ルーブルの特徴

ルーブル取引の概要

   ルーブルはロシア共和国の通貨単位で、通貨コードはRUBです(参考:通貨名&通貨コード)。為替市場での取引量が少ないため、FXの銘柄として扱っている金商業者はごく限られています。扱っている場合でも、円とのペアは設定されておらず、取引時間にも制限があります。それでも、値動きが大きいため、投機の対象として選択肢の一つにすることは可能です。

   実際、2014年の夏場から半年足らずの間で、USDRUB(米ドル/ルーブルのペア)は2倍に値上がりしています(2014年12月時点)。結果論ですが、EU(欧州連合)が8月1日に対ロシア経済制裁を発動したときにUSDRUBを買っていれば、大儲けをすることができたわけです。

   ルーブルの特徴は何と言っても相場変動が激しく何度も暴落を経験していることです。そこで、過去のルーブルの暴落について検証してみることにしましょう。

ロシア危機(1998年)によるルーブル暴落

   ロシア危機の背景は、今回と同じく原油相場の下落による財政不安です。そこへ政治不安やアジア通貨危機が重なり、ロシアから西側の資本が逃避。危機発生前には6ルーブル程度だった対ドル相場は、危機後には27ルーブル前後まで下落しました。しかしその後も下げが止まらず、2002年末に32ルーブルまで下げてようやく底を打ちます。危機前にUSDRUBを買えていたら、5倍以上になったわけです。その後、世界景気の好調などを背景に5年半ほどかけて23ルーブルまで上昇しますが、次の暴落がやってきます。

リーマンショック(2008年)によるルーブル暴落

   これはまだ記憶に新しい人も多いと思います。サブプライム問題からリーマンショックにいたる世界的な金融危機のなかで、ルーブルも暴落しました。ほんの半年の間に、23ルーブルから36ルーブルまで約5割も下げたのです。ただこの時はルーブルに固有の要因だったわけではなく、背景となった世界的な信用収縮FRBの迅速な対応によって収束。2年半後には28ドル程度まで回復しています。それでも回復率は7割ほどですが。

逆オイルショク(2014年)によるルーブル暴落

   そして今回の暴落です。この年、ロシアのウクライナ侵攻を受けた経済制裁でロシアの経済はある程度ダメージを受けていました。そこに起こったのが原油相場の急落。WTIの相場は、6月頃には110ドル近くまで上昇していましたが、以後はつるべ落としのように下げ、翌年1月には45j前後まで下げています。半年で半値になってしまいました。もう一つの指標である北海ブレントも、5年8か月ぶりに50ドルを割りました(北海ブレントは通常WTIよりも5〜10ドル高い)。

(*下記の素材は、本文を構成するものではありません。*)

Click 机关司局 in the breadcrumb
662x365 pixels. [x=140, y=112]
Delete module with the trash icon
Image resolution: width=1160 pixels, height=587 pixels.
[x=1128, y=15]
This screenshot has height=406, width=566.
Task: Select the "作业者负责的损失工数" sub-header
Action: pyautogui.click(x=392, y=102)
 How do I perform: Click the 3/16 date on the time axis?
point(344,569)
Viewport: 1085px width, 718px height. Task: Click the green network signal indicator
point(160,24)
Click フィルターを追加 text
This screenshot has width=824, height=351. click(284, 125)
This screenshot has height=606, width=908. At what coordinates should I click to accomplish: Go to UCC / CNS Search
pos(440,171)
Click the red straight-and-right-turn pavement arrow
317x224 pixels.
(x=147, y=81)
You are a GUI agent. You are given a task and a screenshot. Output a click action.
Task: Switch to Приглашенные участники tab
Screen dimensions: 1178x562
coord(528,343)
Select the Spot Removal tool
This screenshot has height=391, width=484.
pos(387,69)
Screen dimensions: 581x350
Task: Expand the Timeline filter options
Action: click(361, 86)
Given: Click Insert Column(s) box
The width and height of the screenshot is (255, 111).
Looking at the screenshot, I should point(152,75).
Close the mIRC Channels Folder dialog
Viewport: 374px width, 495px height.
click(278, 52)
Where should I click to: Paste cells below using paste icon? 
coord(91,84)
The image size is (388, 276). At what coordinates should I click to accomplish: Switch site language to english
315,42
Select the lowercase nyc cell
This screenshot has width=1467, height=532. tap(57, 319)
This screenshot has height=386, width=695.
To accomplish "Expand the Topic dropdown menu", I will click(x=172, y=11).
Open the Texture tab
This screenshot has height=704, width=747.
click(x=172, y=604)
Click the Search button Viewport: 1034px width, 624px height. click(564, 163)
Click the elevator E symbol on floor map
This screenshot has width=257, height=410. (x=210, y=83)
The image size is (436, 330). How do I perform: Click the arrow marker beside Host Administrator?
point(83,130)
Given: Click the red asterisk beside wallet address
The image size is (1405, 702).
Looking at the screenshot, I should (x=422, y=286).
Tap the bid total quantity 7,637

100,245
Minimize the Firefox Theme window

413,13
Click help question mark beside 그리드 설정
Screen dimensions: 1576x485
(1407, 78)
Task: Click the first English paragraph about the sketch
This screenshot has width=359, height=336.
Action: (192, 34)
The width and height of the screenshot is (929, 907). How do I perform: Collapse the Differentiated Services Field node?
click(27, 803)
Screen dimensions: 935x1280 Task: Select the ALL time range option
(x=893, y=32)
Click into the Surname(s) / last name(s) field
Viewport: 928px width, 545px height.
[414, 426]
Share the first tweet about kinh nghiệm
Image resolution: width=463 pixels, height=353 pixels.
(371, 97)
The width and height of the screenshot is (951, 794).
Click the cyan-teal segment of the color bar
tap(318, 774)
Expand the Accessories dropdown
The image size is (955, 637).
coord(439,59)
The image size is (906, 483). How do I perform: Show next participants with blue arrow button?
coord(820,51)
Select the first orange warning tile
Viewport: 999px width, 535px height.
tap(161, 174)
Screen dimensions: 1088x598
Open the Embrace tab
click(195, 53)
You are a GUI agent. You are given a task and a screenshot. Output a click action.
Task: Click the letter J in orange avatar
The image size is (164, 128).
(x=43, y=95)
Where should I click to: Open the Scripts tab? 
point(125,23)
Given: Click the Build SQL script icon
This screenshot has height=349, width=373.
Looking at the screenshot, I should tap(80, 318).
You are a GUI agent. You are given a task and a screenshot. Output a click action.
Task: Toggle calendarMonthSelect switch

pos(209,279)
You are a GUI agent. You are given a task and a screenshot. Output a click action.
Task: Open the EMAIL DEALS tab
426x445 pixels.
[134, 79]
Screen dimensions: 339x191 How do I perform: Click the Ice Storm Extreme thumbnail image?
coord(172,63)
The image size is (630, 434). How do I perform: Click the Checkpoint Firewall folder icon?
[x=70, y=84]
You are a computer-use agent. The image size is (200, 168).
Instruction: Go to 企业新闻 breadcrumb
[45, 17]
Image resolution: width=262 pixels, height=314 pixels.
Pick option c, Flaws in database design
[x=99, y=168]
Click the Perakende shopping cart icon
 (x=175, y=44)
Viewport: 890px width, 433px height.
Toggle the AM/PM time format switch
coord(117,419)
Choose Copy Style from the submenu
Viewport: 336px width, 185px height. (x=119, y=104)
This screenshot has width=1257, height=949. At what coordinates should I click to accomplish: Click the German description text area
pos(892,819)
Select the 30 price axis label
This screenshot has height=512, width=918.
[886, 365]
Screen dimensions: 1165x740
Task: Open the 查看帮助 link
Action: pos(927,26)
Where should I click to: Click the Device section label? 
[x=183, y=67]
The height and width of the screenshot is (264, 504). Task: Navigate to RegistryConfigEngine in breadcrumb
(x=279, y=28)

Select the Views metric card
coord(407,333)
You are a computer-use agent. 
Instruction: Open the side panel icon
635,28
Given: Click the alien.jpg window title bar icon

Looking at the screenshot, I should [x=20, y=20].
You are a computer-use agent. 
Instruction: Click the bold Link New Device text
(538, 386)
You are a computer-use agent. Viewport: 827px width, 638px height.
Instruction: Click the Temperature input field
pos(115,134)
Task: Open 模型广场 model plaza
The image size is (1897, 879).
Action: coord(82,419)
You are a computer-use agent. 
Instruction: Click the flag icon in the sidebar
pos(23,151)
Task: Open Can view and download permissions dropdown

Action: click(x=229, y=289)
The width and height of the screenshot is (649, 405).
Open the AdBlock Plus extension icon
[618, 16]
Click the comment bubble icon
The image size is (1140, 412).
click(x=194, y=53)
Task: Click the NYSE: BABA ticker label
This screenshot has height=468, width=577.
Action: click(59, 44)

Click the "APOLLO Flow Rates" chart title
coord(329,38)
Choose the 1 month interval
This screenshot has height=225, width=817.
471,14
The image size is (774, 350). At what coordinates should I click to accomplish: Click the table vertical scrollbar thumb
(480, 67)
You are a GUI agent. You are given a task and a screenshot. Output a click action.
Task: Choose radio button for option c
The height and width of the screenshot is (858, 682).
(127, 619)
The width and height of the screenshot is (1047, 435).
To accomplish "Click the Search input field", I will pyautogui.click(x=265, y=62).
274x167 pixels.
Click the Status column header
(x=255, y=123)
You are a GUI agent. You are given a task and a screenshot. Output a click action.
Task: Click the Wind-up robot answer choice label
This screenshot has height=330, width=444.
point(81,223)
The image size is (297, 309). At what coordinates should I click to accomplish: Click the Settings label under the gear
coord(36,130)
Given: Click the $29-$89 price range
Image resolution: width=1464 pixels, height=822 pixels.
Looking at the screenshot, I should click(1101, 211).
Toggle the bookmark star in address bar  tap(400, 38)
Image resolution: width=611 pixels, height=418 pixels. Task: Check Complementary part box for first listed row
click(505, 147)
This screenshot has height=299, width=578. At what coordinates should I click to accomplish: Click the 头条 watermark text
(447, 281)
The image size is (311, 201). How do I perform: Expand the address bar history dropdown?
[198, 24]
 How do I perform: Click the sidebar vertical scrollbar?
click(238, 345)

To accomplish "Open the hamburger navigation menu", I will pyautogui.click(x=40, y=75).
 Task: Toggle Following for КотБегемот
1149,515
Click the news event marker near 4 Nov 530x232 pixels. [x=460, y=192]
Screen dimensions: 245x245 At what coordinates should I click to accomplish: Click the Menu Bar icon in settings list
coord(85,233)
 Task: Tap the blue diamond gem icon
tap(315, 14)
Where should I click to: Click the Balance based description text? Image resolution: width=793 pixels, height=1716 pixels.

   この裏にサウジアラビアによる相場操縦がある、と言う説があります。理由として、一つにはライバルであるシェールオイル産業に打撃を与えるため(参考記事:為替相場とシェ−ルガス革命)。既に稼働しているシェールオイルの生産コストは66ドル程度と言われます。また新規開発案件も、WTIが50ドルを割ると大半が採算割れになると言われます。原油相場の低水準が続くと、シェールオイルの開発が進まなくなるわけです。

   また、ロシアとイランに経済的打撃を与えるため、という説もあります。両国ともサウジアラビアにとって政治的・宗教的にうとましい相手です。さらにうがった見方では、ソ連再統一の野望を抱くプーチンを阻止したい米国の意思も反映しているという人もいます。一方で、単純に需給関係やOPECの崩壊に原因を求める関係者もいます。

ルーブル相場のキーポイント

   ロシアという国は軍事力や領土の面では大国ですが、経済的にはまだまだ発展途上です。BRICsの一員でもあり期待は高いのですが、国家財政は原油や天然ガスを主とした資源に依存しており、不安定です。世界的に景気がよく資源価格が高いときは好調ですが、値下がり局面に入ると途端に元気がなくなります。

   2014年のルーブル急落も背景には原油相場の急落がありますが、やはり資源価格の動向がルーブル相場のキーポイントとなりそうです。上記のように政治的・経済的な思惑に加え、世界的な景気減速懸念もあって、早々の立ち直りは考えにくい環境です。値ごろ感だけで手を出すのは危険だと肝に銘じておくべきでしょう。